Milkweed Recipe - Milkweed Pods and Chickpea Salad

Mid summer is the time to gather the small, soft seed pods of the common milkweed (Asclepias syriaca) in open fields. Milkweed tends to grow in large colonies, and is an important food source for many butterflies and their caterpillars, like the Monarch. Between July and the end of August, the flowers have all passed, and the seed pods are in various stages of growth, often many different sizes on each plant.

Very small pods, about a half inch long are good for pickling or boiling as a green vegetable. Larger pods between 1 1/2 inches and 2 inches long are good for stuffing and baking, or stir frying. Before cooking the pods with a final recipe, they are scrubbed and boiled for 5 minutes. Many will pop open while boiling, that is not a problem. There is a natural seam on each pod that makes it easy to open the pod and remove the immature seeds and silk. The pods are good for eating as long as the seeds and silk are pure white and very soft. Any signs of browning indicates the seed pod is too old and will be tough to eat. Robert likes to eat the boiled insides of the seed pods mixed into other grains, as it seems to melt into a cheese-like texture. I like the boiled pods stuffed with cream cheese and baked, or just plain with a bit of butter and salt.

Here's a recipe for a chilled salad, good for these hot days of summer using milkweed pods about an inch long. I boiled the pods for 5 minutes, then sliced off the stem end before removing the silk and seeds. I cut the pods in half and tossed them with the dressing and other ingredients.

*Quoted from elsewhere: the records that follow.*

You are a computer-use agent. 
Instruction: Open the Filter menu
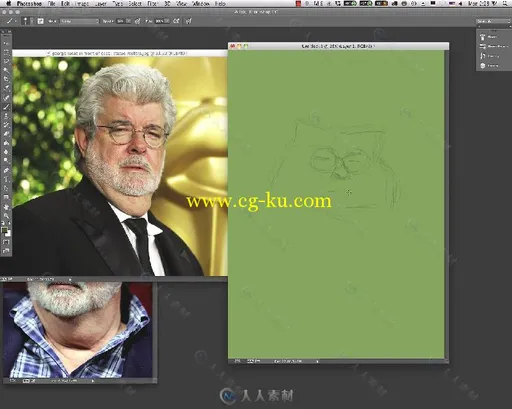152,4
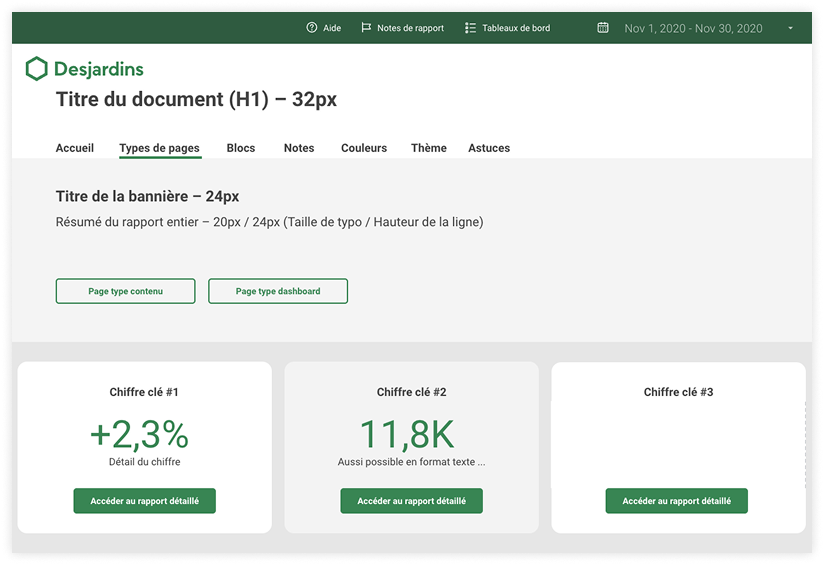
Task: Click the Tableaux de bord list icon
Action: point(470,28)
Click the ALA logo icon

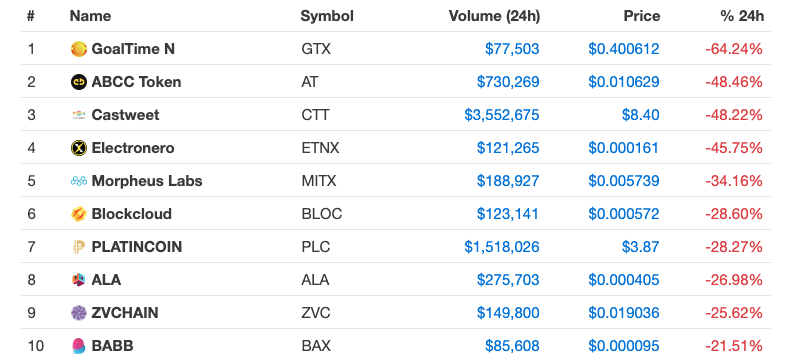79,280
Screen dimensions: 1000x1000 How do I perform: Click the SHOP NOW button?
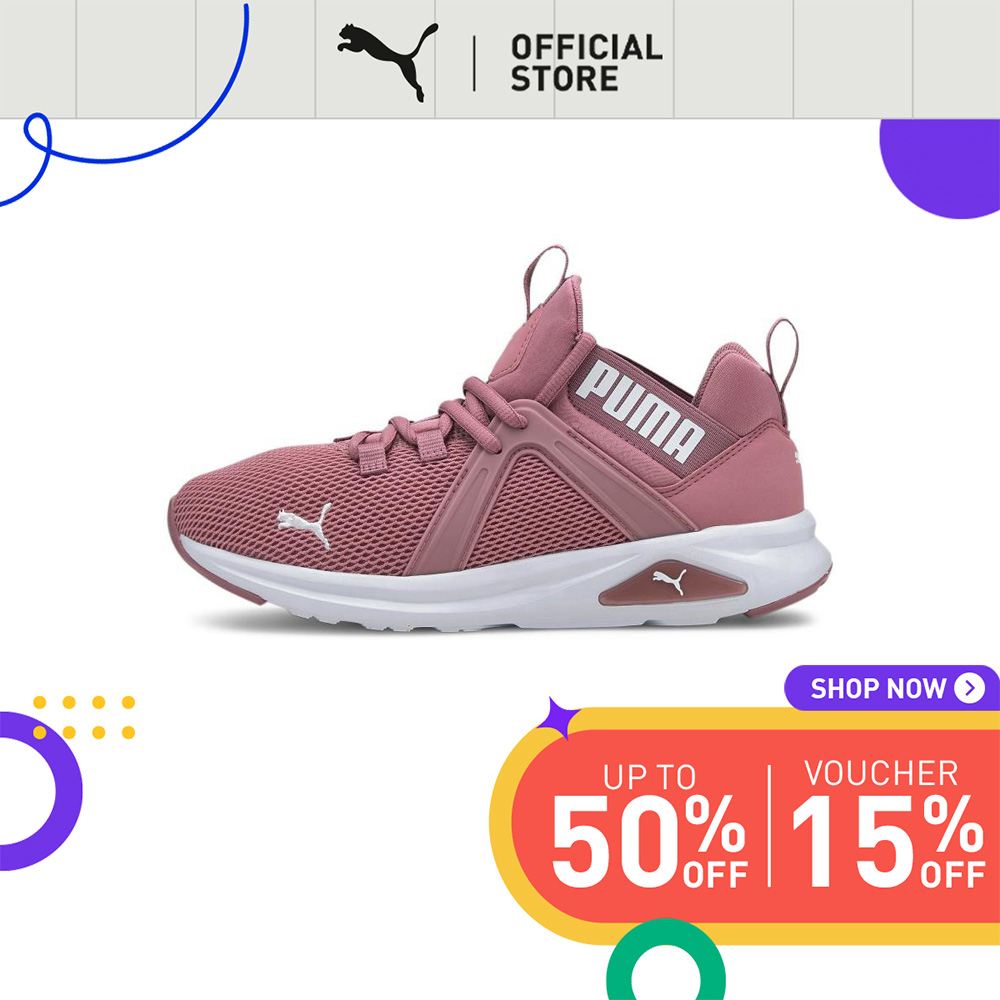coord(892,688)
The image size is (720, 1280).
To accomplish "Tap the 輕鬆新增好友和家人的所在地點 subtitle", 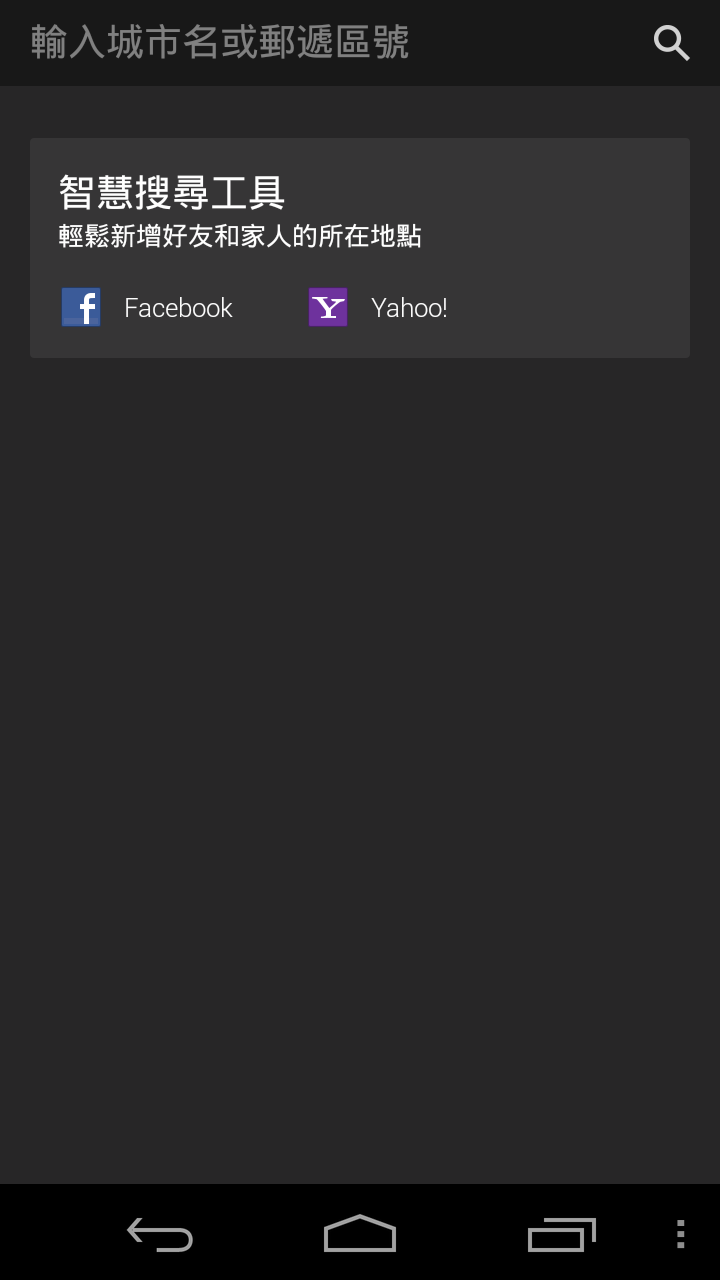I will [x=240, y=236].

This recipe is available in our book, available Spring 2016.
http://www.skyhorsepublishing.com/book/?GCOI=60239108626260&

Tuesday, July 26, 2011

Sumac Recipe - Sumac Meringue



We start this recipe by gathering the red, ripe berry clusters from staghorn sumac (Rhus typhina) shrubs. The berries are actually very hard and inedible, and it is the acidic and tart malic, citric, ascorbic, gallic, fumaric, and tataric acids that we will be harvesting from the outside of the berries to use. In about a half gallon of room temperature water, we add 12 clusters. I'll crush the clusters up under the water and swish them about, then allow the concoction to sit for a few hours. The now pink liquid is strained through a coffee filter to remove fine hairs and other debris, and tasted for tartness. To make a stronger concentrate, add some new sumac berry clusters to this same liquid and allow them to sit for another few hours, then strain again. This concentrate is ready to use, or can be frozen in ice cube trays to add to water or save for the winter. We also use this concentrate in the place of lemon juice in some jelly recipes.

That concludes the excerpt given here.